Então, acabei optando pela Medicina. Descobri A. J. Cronin, um autor
inglês que escrevia sobre médicos atendendo os pobres no interior da Inglaterra
pós-Revolução Industrial. Achei aquilo fascinante, mais uma idealização do que um
desejo concreto.
O POVO - E quando decidiu seguir com a psiquiatria?
Jackson Sampaio - No terceiro ano da faculdade, organizamos uma frente democrática
para lutar contra a ditadura militar. Fomos informados de que estavam levando presos
políticos para o Manicômio Judiciário do Ceará. Na mesma época, surgiu um concurso
para técnico de práticas médicas, vinculado à secretaria estadual, para atuar no
manicômio.
Como estudantes de Medicina, nos candidatamos para identificar presos
políticos entre os internados, e eu acabei sendo um deles. Lá, encontrei pessoas
com transtornos psiquiátricos que haviam cometido crimes e cumpriam pena, mas o
mais chocante era que, na prática, o local funcionava como prisão perpétua. Muitos
ficavam internados por décadas, além do tempo que cumpririam em um presídio comum.
Naquela época, o sistema era extremamente cruel. Hoje ainda há muitos
problemas, mas existem mais mecanismos de fiscalização. A estrutura era precária.
Se uma chave quebrasse, não havia reposição, e tínhamos que dormir com a porta aberta.
Alguns internos passavam a noite acordados, mesmo sob fortes medicações. No início,
senti medo, mas pensei: "Não posso temer meu próprio paciente". Então, decidi ficar
acordado com eles.
Foi assim que conheci um interno apaixonado por música, ex-locutor de
rádio que cantava em francês. Passamos a cantar juntos músicas como La Vie en
Rose e Sous le Ciel de Paris, de Edith Piaf.

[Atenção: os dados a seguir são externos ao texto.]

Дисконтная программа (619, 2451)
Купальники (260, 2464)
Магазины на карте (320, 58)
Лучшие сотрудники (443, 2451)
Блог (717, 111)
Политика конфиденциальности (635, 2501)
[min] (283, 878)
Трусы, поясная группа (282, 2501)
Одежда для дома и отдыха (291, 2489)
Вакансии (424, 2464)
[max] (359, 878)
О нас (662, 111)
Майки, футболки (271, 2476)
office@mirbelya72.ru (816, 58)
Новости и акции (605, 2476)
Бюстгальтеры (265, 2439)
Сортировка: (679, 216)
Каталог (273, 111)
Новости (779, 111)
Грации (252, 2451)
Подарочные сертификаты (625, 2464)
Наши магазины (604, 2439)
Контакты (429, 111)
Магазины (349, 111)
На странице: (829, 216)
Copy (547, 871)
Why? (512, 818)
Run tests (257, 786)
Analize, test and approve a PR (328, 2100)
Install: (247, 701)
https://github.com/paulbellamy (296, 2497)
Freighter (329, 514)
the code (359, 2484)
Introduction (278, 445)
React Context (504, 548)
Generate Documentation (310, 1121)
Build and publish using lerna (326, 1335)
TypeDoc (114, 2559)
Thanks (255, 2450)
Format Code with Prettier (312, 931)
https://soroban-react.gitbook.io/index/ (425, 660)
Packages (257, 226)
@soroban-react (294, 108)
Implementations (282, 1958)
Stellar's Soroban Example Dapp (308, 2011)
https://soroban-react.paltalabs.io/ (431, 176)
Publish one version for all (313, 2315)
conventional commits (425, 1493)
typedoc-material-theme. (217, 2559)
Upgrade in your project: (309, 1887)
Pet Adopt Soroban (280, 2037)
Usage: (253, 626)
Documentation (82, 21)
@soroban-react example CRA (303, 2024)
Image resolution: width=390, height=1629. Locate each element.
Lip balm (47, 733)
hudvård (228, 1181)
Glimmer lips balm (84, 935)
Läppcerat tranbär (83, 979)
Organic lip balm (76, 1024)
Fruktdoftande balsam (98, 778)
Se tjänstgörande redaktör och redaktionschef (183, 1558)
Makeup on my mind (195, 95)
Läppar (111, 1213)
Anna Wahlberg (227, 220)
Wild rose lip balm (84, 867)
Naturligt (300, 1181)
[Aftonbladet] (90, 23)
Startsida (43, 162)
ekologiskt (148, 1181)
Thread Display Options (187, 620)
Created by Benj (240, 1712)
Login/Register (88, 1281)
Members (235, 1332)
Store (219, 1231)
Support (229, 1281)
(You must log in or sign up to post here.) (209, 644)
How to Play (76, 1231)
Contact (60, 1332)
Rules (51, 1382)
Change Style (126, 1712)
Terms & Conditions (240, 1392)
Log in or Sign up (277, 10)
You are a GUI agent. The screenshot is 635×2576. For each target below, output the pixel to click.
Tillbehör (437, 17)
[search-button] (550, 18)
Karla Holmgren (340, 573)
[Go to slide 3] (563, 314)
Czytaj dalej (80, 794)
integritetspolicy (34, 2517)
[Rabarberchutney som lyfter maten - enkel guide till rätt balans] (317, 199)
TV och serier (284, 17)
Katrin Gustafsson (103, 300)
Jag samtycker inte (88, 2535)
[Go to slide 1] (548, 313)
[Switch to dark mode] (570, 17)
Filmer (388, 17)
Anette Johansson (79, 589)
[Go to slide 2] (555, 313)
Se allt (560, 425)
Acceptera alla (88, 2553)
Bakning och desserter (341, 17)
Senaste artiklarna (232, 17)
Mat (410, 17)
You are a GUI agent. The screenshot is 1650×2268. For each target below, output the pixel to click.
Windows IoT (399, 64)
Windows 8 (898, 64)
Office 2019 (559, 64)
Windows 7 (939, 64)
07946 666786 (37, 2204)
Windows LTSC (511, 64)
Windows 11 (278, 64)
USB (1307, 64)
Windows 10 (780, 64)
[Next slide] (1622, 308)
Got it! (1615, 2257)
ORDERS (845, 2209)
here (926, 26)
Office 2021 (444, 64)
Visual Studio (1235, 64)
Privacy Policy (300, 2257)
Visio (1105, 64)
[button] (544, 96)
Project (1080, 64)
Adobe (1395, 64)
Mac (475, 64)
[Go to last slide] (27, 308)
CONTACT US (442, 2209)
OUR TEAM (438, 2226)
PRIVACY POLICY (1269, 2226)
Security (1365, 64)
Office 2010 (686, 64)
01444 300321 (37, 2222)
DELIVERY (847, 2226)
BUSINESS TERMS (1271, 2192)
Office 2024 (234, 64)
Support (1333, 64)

Os técnicos de enfermagem achavam que eu era tão louco quanto os pacientes.
Mas sempre gostei dessas experiências transgressoras. Para mim, a relação com o
paciente nunca poderia ser apenas técnica, precisava ser humana. Só assim era possível
entender e, de fato, ajudar no tratamento. Essa foi uma lição que marcou toda a
minha trajetória.
Fonte: Publicado In: O Povo, de 24/03/25. Páginas Azuis. p.4-5.